- **GEGEBENER TEXT**
++++++++++++++++++++

Es gibt bei ntfs3g noch ein weiteres Problem.

Für Tuxera (die Firma hinter ntfs3g) scheint NTFS nach wie vor etwas zu sein womit sie aktiv Geld verdienen wollen (siehe Link: https://www.tuxera.com/products/tuxera-ntfs-embedded/). Und da kann ich mir wirklich nicht vorstellen das sie grossartig daran interessiert sind die Entwicklung bei ntfs3g voranzutreiben, damit würden sie sich dann ja lediglich selbst schaden.

EDIT:

Was den Treiber von Paragon angeht, vielleicht gab es bei denen irgendwelche personelle Veränderungen. Das wäre zumindest eine mögliche Erklärung für die plötzliche Funkstille. Wenn der bisherige Entwickler gekündigt hat müssen die erst mal jemanden finden der in der Lage ist sich um diesen Treiber zu kümmern.Last edited by schmidicom on Wed Apr 27, 2022 1:43 pm; edited 2 times in total

----------

## firefly

Da NTFS so problematisch wohl ist, könnte extfat eine alternative sein, falls auf dieser Partition, welcher unter windows und linux genutzt werden soll, nicht windows installiert ist.

++++++++++++++++++++

- **GEGEBENE DATEN**

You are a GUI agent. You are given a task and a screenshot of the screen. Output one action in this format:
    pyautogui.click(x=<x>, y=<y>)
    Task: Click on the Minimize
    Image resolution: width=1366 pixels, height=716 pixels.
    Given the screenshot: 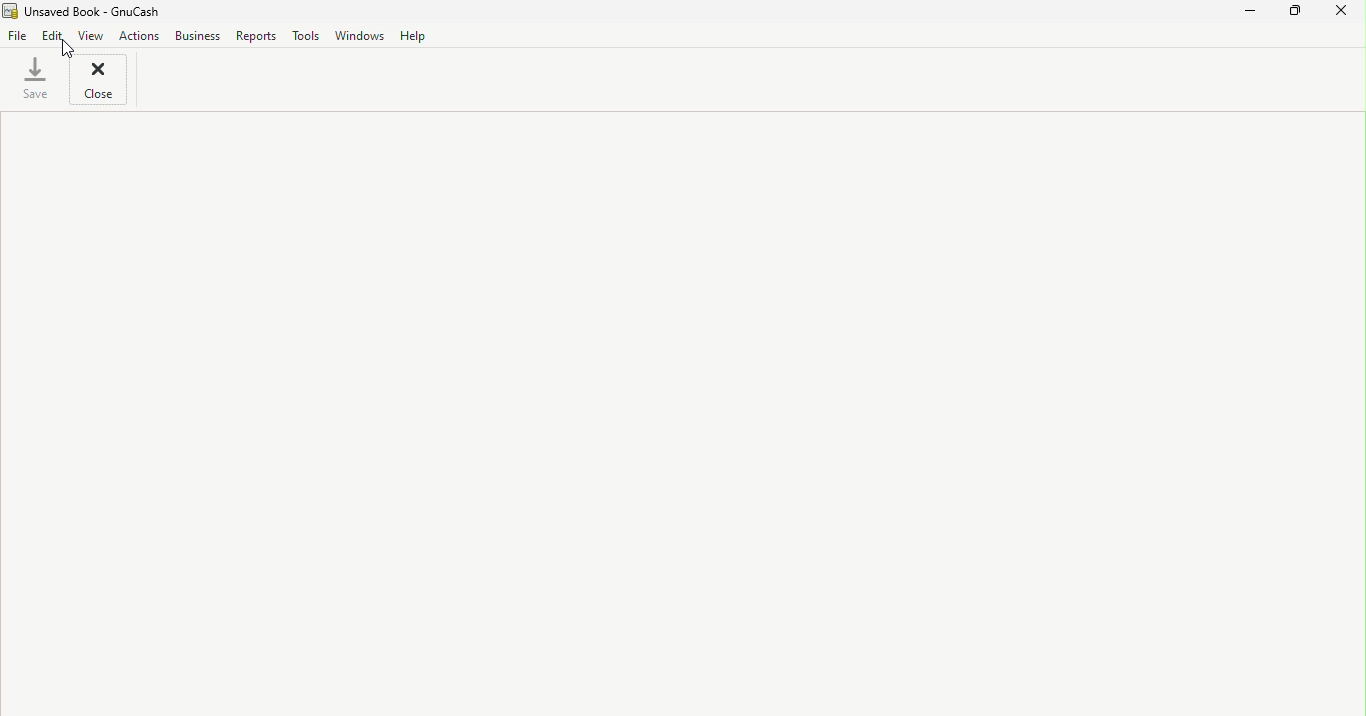 What is the action you would take?
    pyautogui.click(x=1251, y=12)
    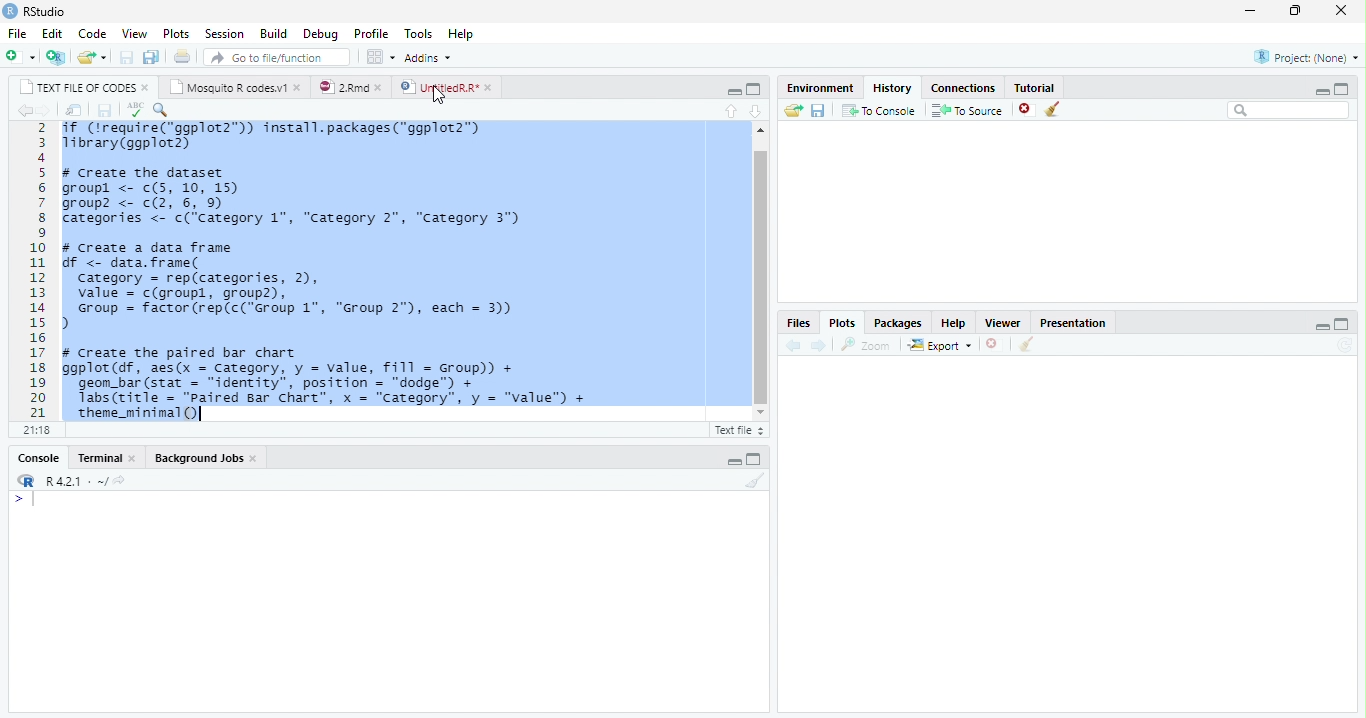 The width and height of the screenshot is (1366, 718). I want to click on scroll down, so click(762, 413).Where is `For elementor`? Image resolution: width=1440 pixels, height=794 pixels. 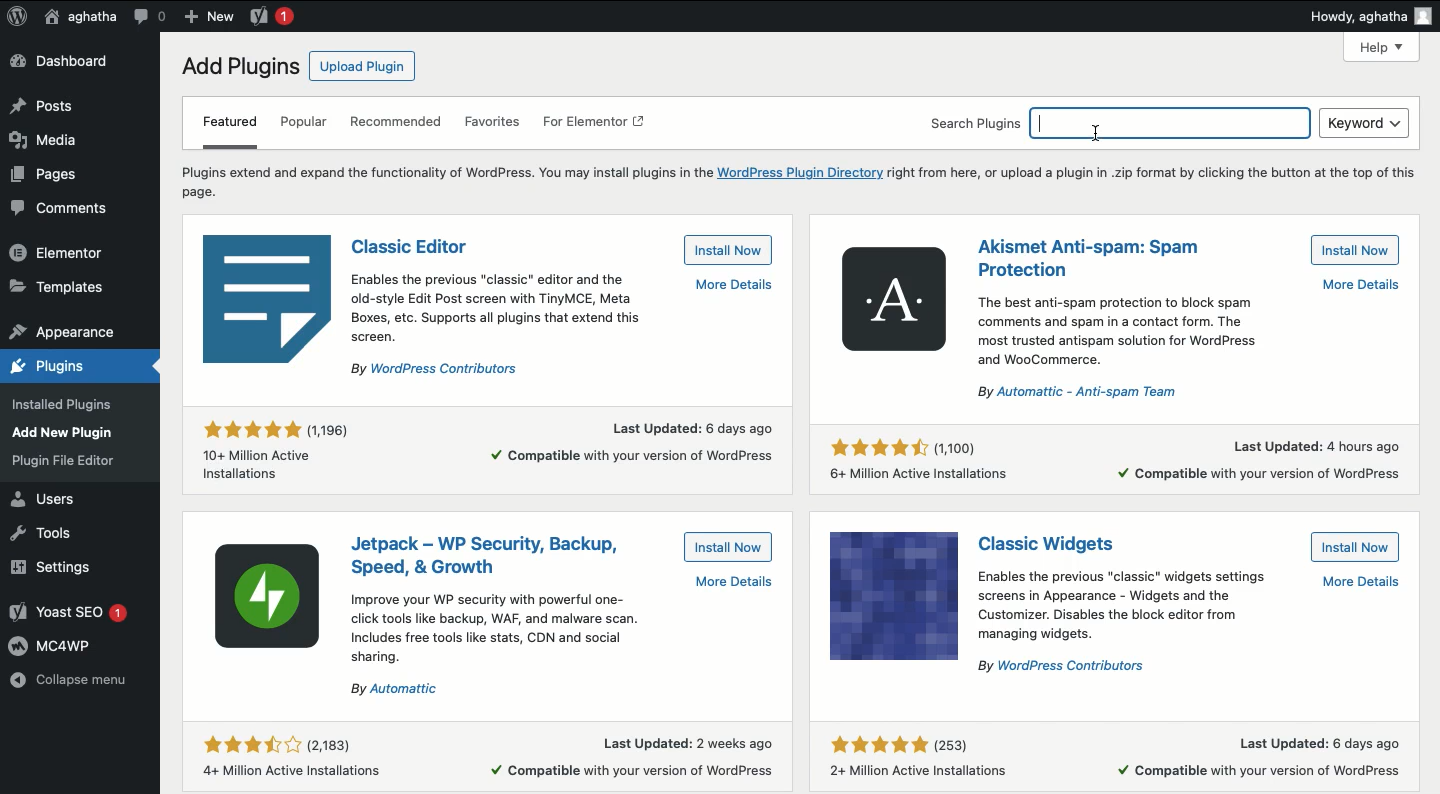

++++++++++++++++++++

- **AUFGABEN**
a) Gib im Text über die NTFS-Treiber den Abschnitt von „Es gibt bei“ bis „lediglich selbst schaden.“ wieder und benenne darin „ntfs3g“ in „ntfs-3g“ um.
b) Übersetze den Satz „Das wäre zumindest eine mögliche Erklärung für die plötzliche Funkstille.“ aus dem Text über die NTFS-Treiber ins Englische.
c) Schreib den Text über die NTFS-Treiber im Anschluss an seinen letzten Satz weiter.

- **SCHRIFTLICHE ANTWORTEN**
a)
Es gibt bei ntfs-3g noch ein weiteres Problem.

Für Tuxera (die Firma hinter ntfs-3g) scheint NTFS nach wie vor etwas zu sein womit sie aktiv Geld verdienen wollen (siehe Link: https://www.tuxera.com/products/tuxera-ntfs-embedded/). Und da kann ich mir wirklich nicht vorstellen das sie grossartig daran interessiert sind die Entwicklung bei ntfs-3g voranzutreiben, damit würden sie sich dann ja lediglich selbst schaden.

b) That would at least be one possible explanation for the sudden radio silence.

c)
----------

## schmidicom

 *firefly wrote:*   

> Da NTFS so problematisch wohl ist, könnte extfat eine alternative sein, falls auf dieser Partition, welcher unter windows und linux genutzt werden soll, nicht windows installiert ist.

 

Für ExFAT gibt es seit Kernel 5.7 einen Treiber der von Samsung beigesteuert wurde und die dazu passenden Tools "sys-fs/exfatprogs" sind auch verfügbar.

Samsung hat das gemacht weil sie bei ihren Geräten selber auf einen guten ExFAT-Treiber angewiesen sind.

https://github.com/exfatprogs/exfatprogs#benchmarks

----------

## Josef.95

 *firefly wrote:*   

> Scheinbar sieht die Zukunft für diesen Treiber nicht sehr gut aus.
> 
> Der code ist seit gut einem Jahr nicht gewartet worden und vom offiziellen maintainer (paragon mitarbeiter) ist auch nichts zu hören.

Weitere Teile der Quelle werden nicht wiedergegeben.